If you have a compliance breach, your response to the breach and how you fix it can be just as important as how the breach occurred.
In a recent commencement (ie graduation) speech well-known doctor and author Atul Gawande made this point in the context of health care:
“I thought that the best places [ie hospitals] simply did a better job at controlling and minimizing risks—that they did a better job of preventing things from going wrong. But to my surprise, they didn’t. Their complication rates after surgery were almost the same as others. Instead, what they proved to be really great at was rescuing people when they had a complication, preventing failures from becoming a catastrophe.

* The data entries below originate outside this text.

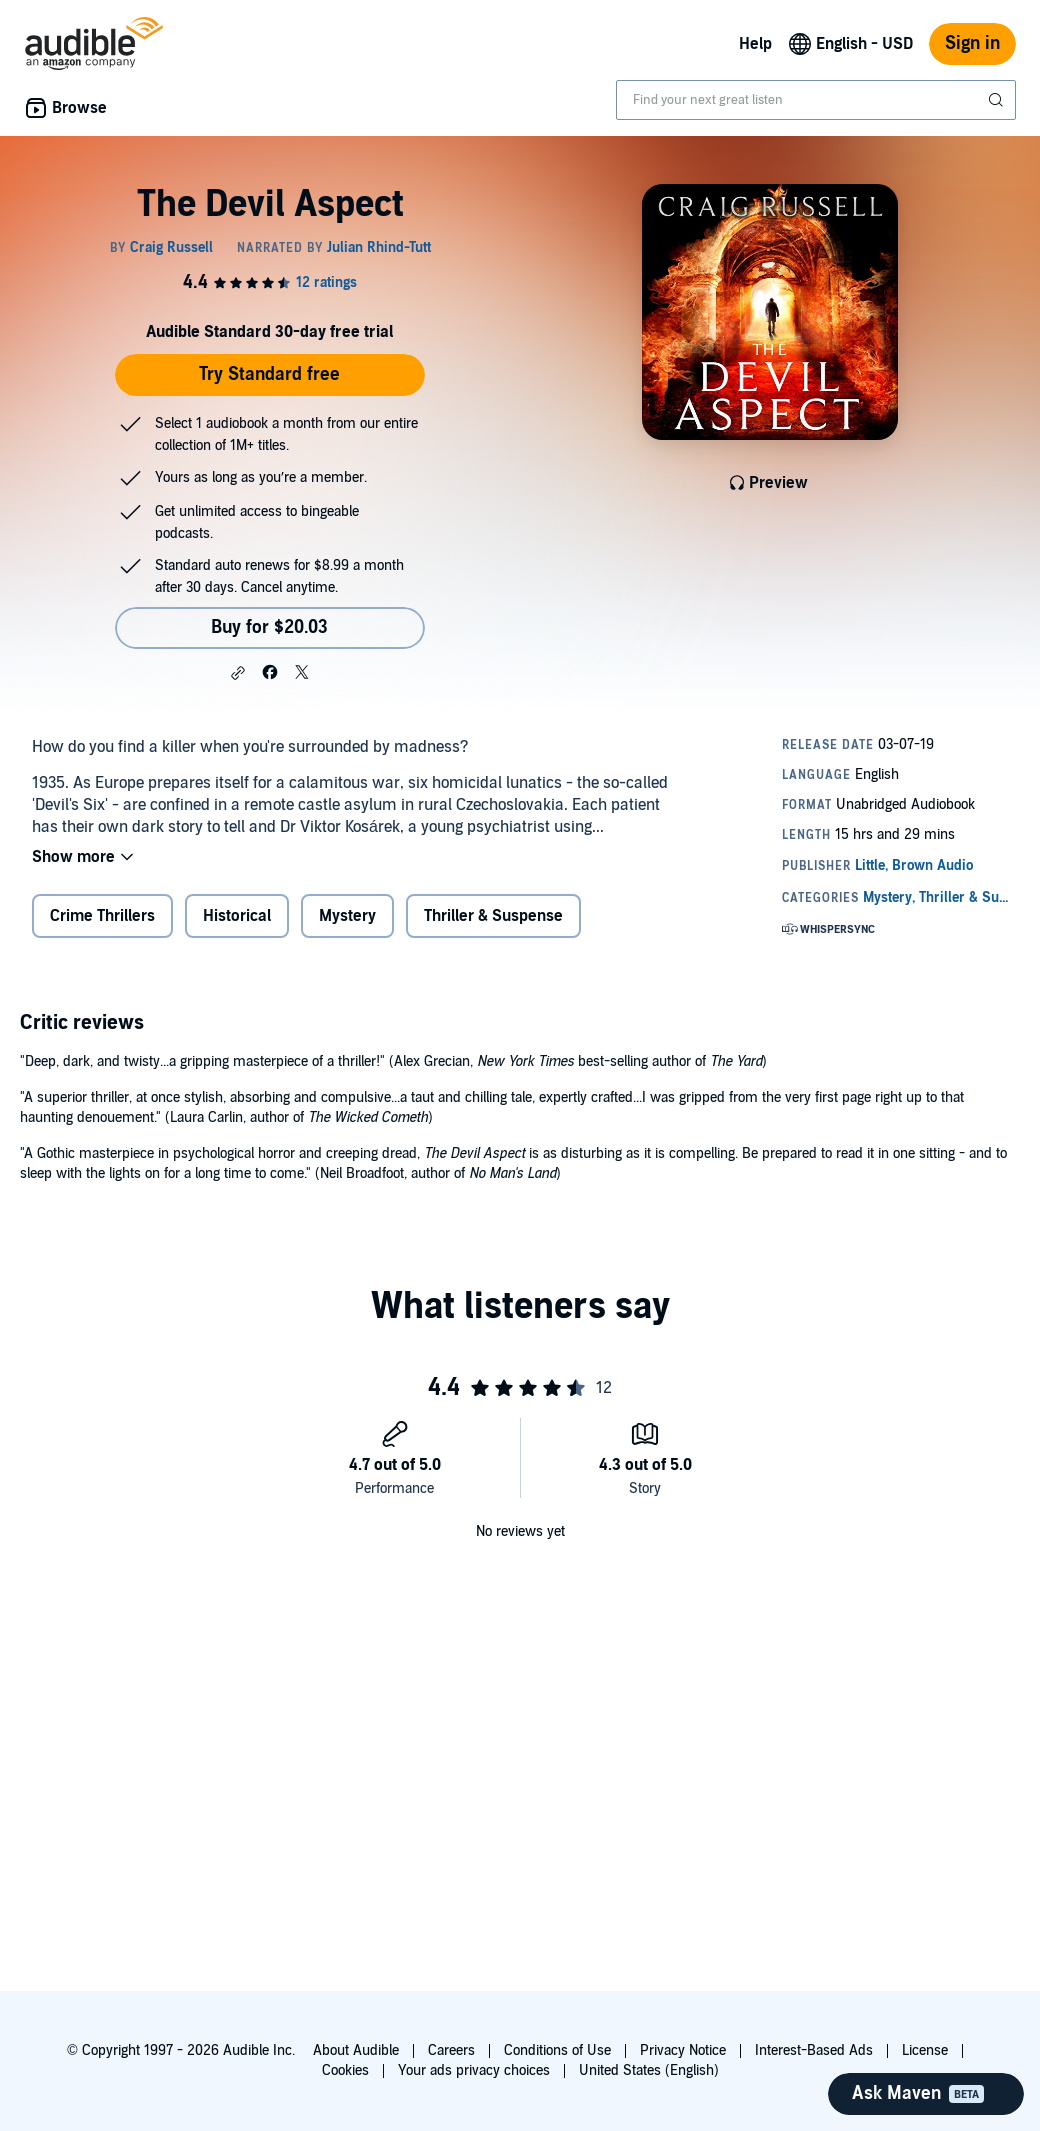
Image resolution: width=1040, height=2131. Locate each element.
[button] (238, 673)
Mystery (347, 916)
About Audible (356, 2050)
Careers (451, 2050)
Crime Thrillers (102, 916)
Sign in (972, 43)
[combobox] (816, 100)
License (925, 2050)
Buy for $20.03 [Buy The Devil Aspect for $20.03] (269, 627)
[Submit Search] (998, 100)
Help (755, 44)
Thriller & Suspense (493, 916)
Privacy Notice (683, 2050)
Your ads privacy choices (474, 2070)
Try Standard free (269, 374)
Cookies (345, 2070)
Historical (237, 916)
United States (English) (649, 2070)
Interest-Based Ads (814, 2050)
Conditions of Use (557, 2050)
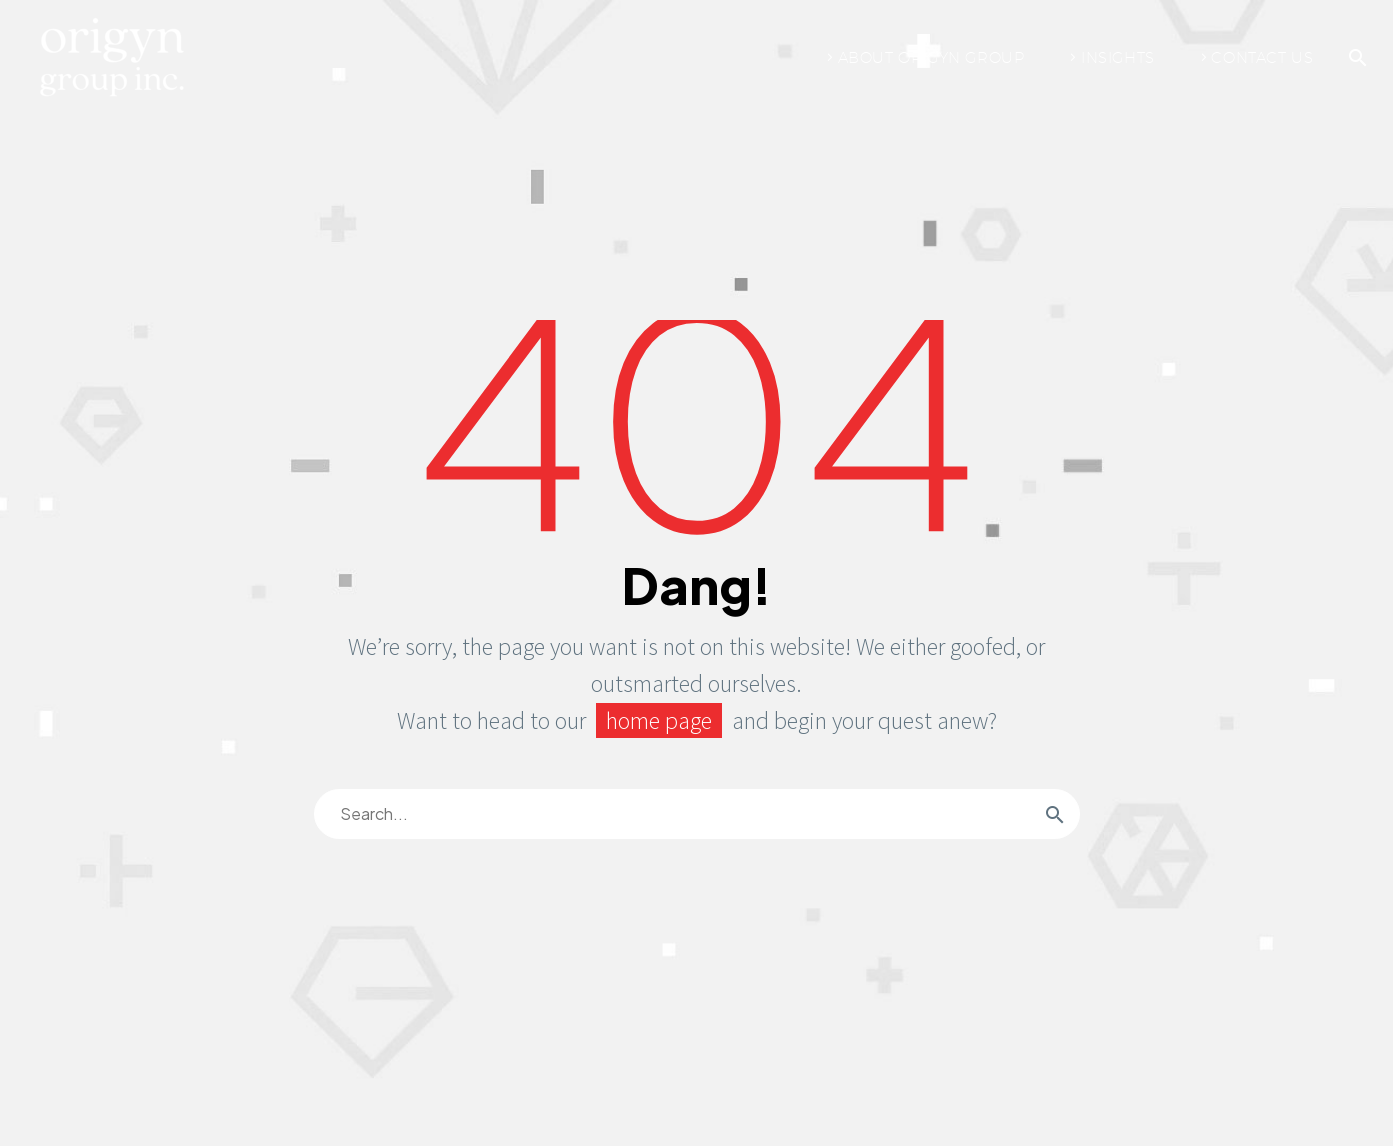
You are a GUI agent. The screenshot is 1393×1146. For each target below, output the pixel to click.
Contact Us (1262, 57)
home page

Scientists have given a new name to the deaths that occur in surgery after something goes wrong—whether it is an infection or some bizarre twist of the stomach. They call them a “Failure to Rescue.” More than anything, this is what distinguished the great from the mediocre. They didn’t fail less. They rescued more.
This in fact may be the real story of human and societal improvement. Risk is necessary. Things can and will go wrong. But some have better capacity to prepare for the possibility, to limit the damage, and to sometimes even retrieve success from failure.”
He also gives the example of the response to the BP Oil disaster in the Gulf of Mexico:
“There was … every type of error. But the key one was the delay in accepting that something serious was wrong. …when you refuse to even acknowledge that things aren’t going as expected, failure can become a humanitarian disaster. The sooner you’re able to see clearly that your best hopes and intentions have gone awry, the better. You have more room to pivot and adjust. You have more of a chance to rescue….But recognizing that your expectations are proving wrong—accepting that you need a new plan—is commonly the hardest thing to do.”
Do you have a rescue plan if something goes wrong?